Een Belgische zaaltvoetballer vertelde mij dit weekend over een prachtig voorbeeld van zelfregulering. Hij speelde al jaren in een zaalvoetbalcompetitie. Zonder scheidsrechters. Problemen losten de spelers onderling op. Met één belangrijk stok achter de deur: na elke match, zoals de Belgen zeggen, gaven de teams elkaar een fair pley score. De teams die aan het eind van het siezoen onder een bepaalde waarde zwakten, werden door de bond voor de daaropvolgende competitie niet ingedeeld. Ze mochten, bij gebrek aan fair play, niet meer meedoen. Een mooi model:
- Je kan aan de scores aflezen hoe een team zich ongeveer gaat gedragen. Het heeft dus een voorspellende werking. Wie laag scoort, zal wel harder/gemener/scherper voetballen;
- Je kan als bond de grens van het toelaatbare, uitgedrukt in een score van alle tegenstanders, verschuiven. Kortom: je hebt een objectief criterium voor in- en uitsluiting;
- De scores geef je aan de voetballers zelf – de subjectieve beleving van een match (hard, maar sportief) word in de scores meegenomen. Extremen middelen zich dus uit.
- Je kan het scoreverloop van teams in kaart brengen en extra belonen.

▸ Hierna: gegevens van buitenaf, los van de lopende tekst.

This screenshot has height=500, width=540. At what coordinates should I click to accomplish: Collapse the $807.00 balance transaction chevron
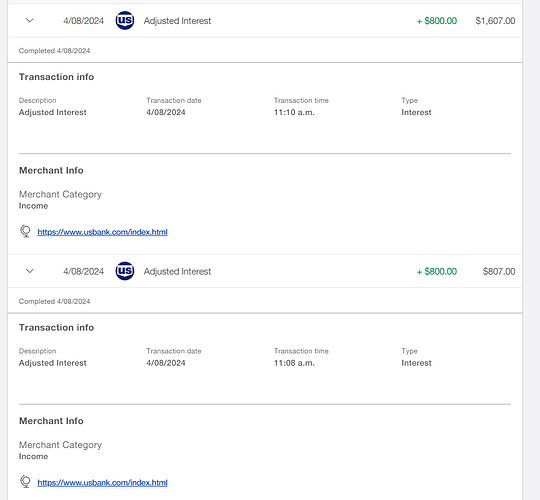point(30,271)
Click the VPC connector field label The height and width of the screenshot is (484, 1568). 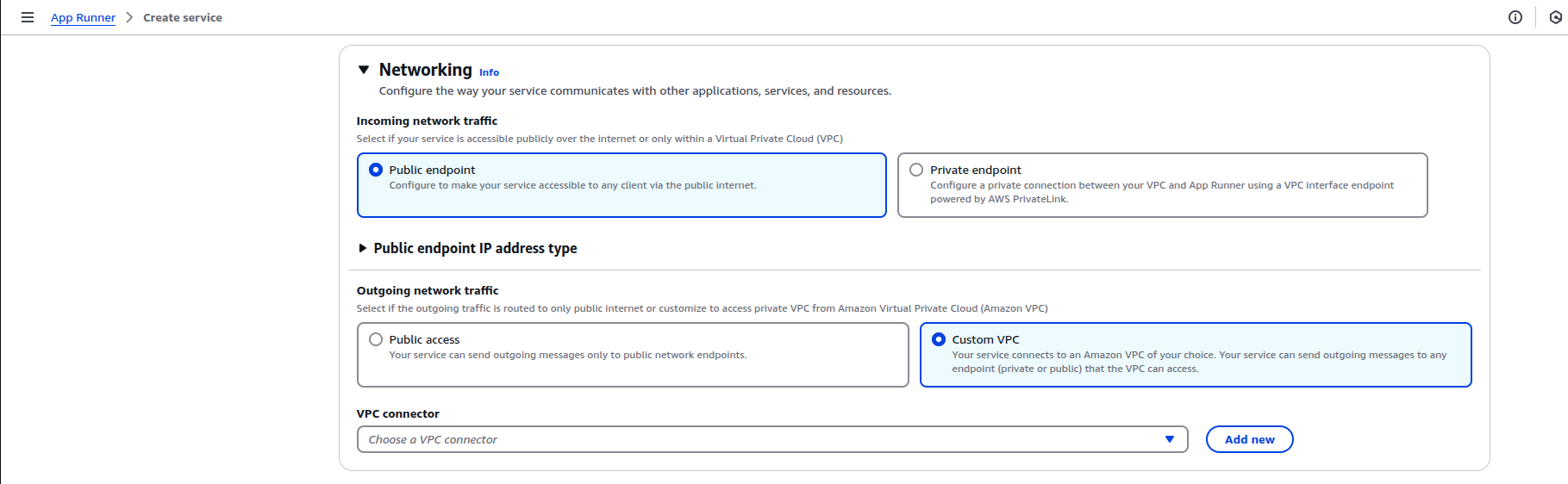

Ik zie kansen voor Nederlandse amateurteams. Ik heb zelf op zeer bedenkeleijk niveau gespeeld. Zonder scheidsrechters ook. Zoals, volgens mij, de emeste Nederlandse amateurvoetballers. Juist op dat niveau gebeuren de vreemdste dingen. Een fair play score zou een goed instrument zijn om zicht te krijgen op de speelwijze van amateurs en om als Bond op die spelwijze te sturen.